- Panchetiya Location in Rajasthan, India Panchetiya Panchetiya (India)
- Coordinates: 25°32′23.57″N 73°31′53.17″E﻿ / ﻿25.5398806°N 73.5314361°E
- Country: India
- State: Rajasthan
- District: Pali

Population (2001)
- • Total: 1,889

Languages
- • Official: Hindi
- Time zone: UTC+5:30 (IST)
- Telephone code: 02935
- ISO 3166 code: RJ-IN
- Vehicle registration: RJ-22
- Sex ratio: 0.940 ♂/♀

= Panchetiya =

Panchetiya is a village located in Marwar Junction Tehsil of Pali district in Rajasthan state of India.

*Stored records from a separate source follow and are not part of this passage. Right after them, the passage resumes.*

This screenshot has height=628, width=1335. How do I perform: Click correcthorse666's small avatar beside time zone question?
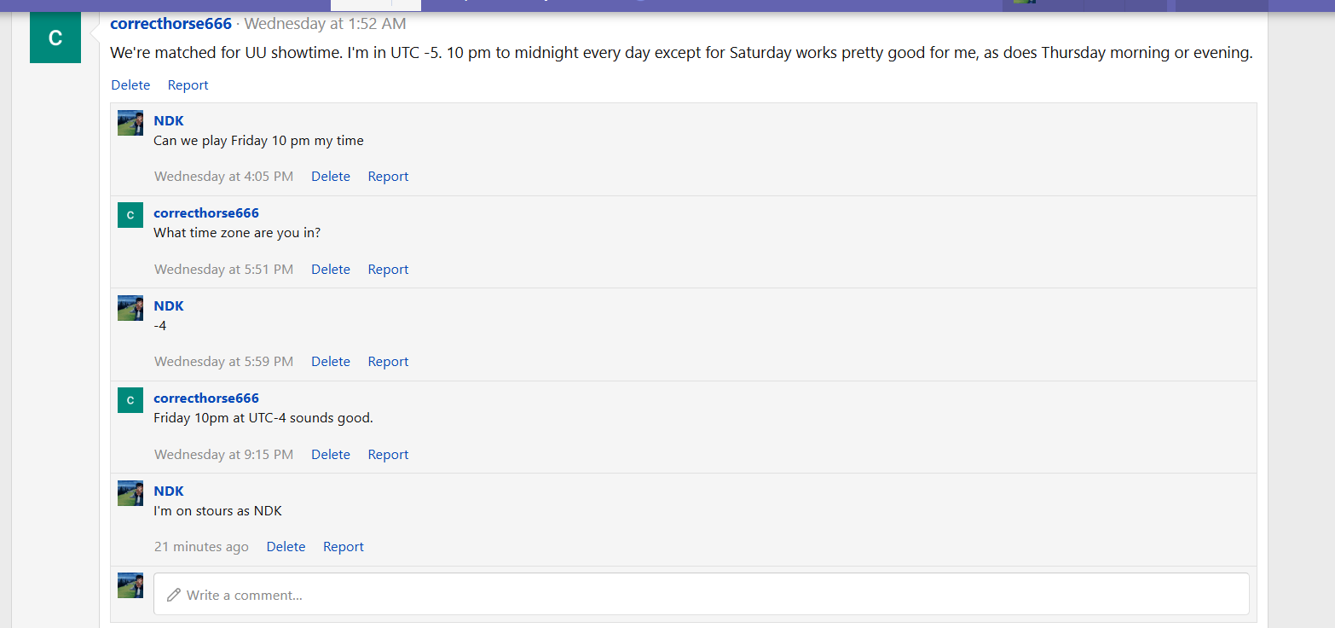130,215
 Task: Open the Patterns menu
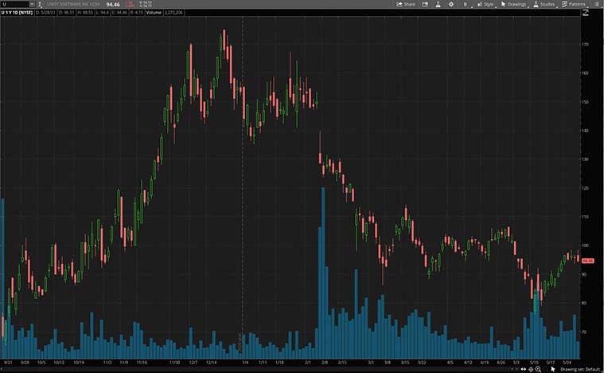click(x=574, y=4)
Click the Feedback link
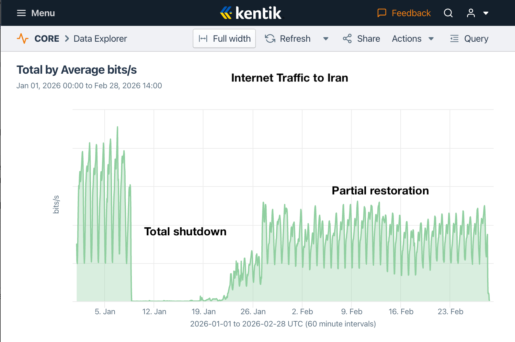This screenshot has height=342, width=515. click(411, 13)
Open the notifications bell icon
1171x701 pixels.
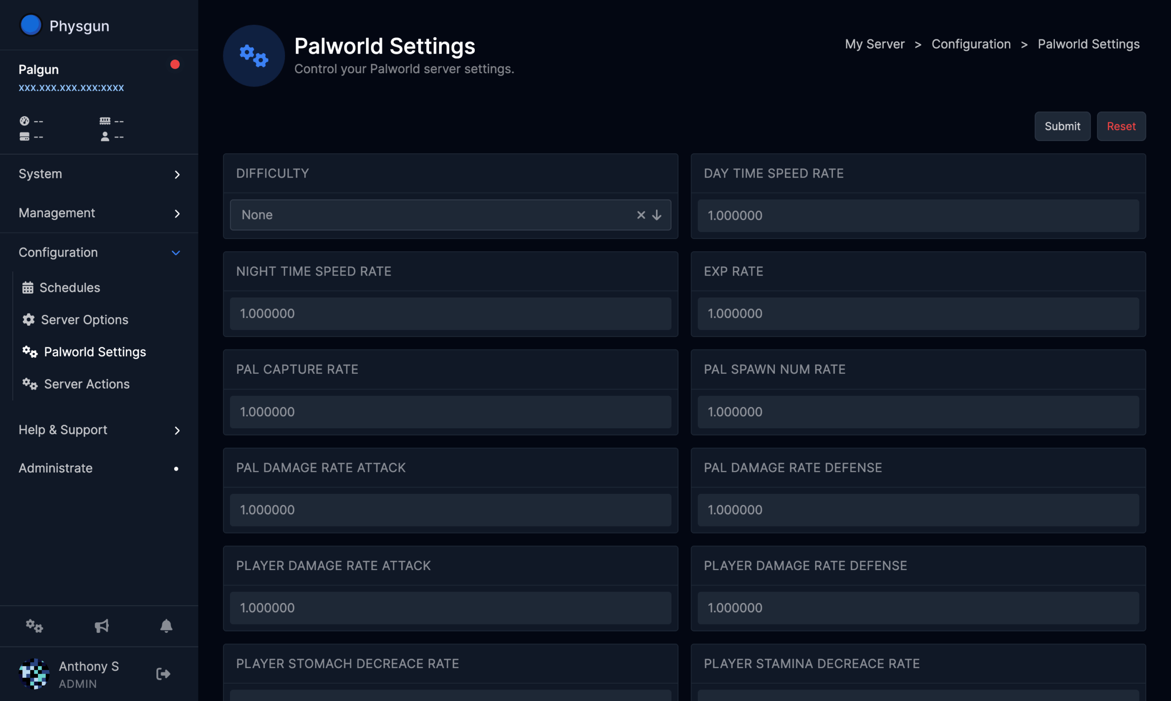click(166, 626)
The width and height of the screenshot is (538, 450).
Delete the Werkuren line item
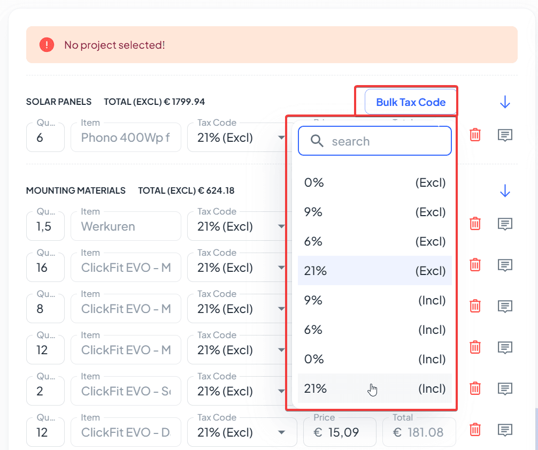pyautogui.click(x=475, y=224)
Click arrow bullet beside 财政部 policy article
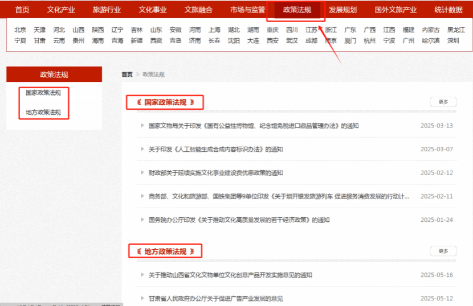Screen dimensions: 473x306 coord(142,173)
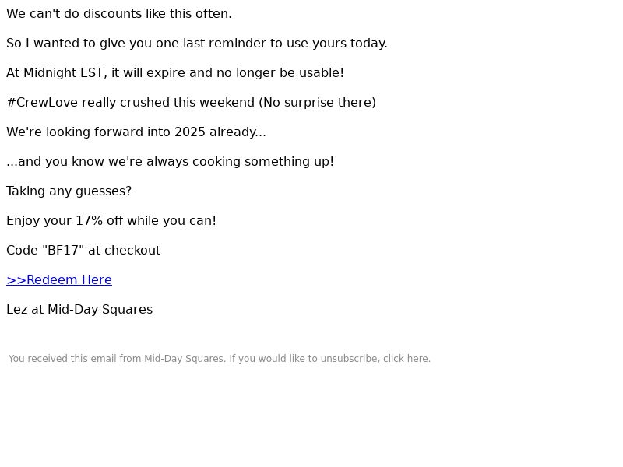Click the 'looking forward into 2025' line
The image size is (623, 467).
136,132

Rashtra Kavi Dursa Ji Arha (1538–1651), a famous Rajasthani scholar, warrior and administrator of the medieval era, was the ruler and he stayed in the Panchetiya village in his last days with his son Kishan Ji Arha. After him, the Arha Charans remained the heriditery Thakurs of this village.

== History ==
Panchetiya was one of the jagir villages under fiefdom of Dursa Ji Arha. Kaviraja Dursa Ji had married twice. From both wives he received four sons- Bharmal Ji, Jagmal Ji, Sadul Ji and Kisna Ji. When Dursa Ji was old, his eldest son disputed with him about the property, upon which Dursa Ji gave him a choice, he said - 'I am on one side and my property on the other, what will you choose?'. The eldest son Bharmal, who was born to his first wife, took possession of most of his feudal property in Marwar, while Kisna Ji (son from the younger wife) accepted the remaining property and lived with his father. So, Dursa Ji spent his old days peacefully in the village Panchetia (granted by Mewar Maharana) and died in 1855 AD.

==Demographics==

Population of Panchetiya is 1,889 according to census 2001, where male population is 917, while female population is 972.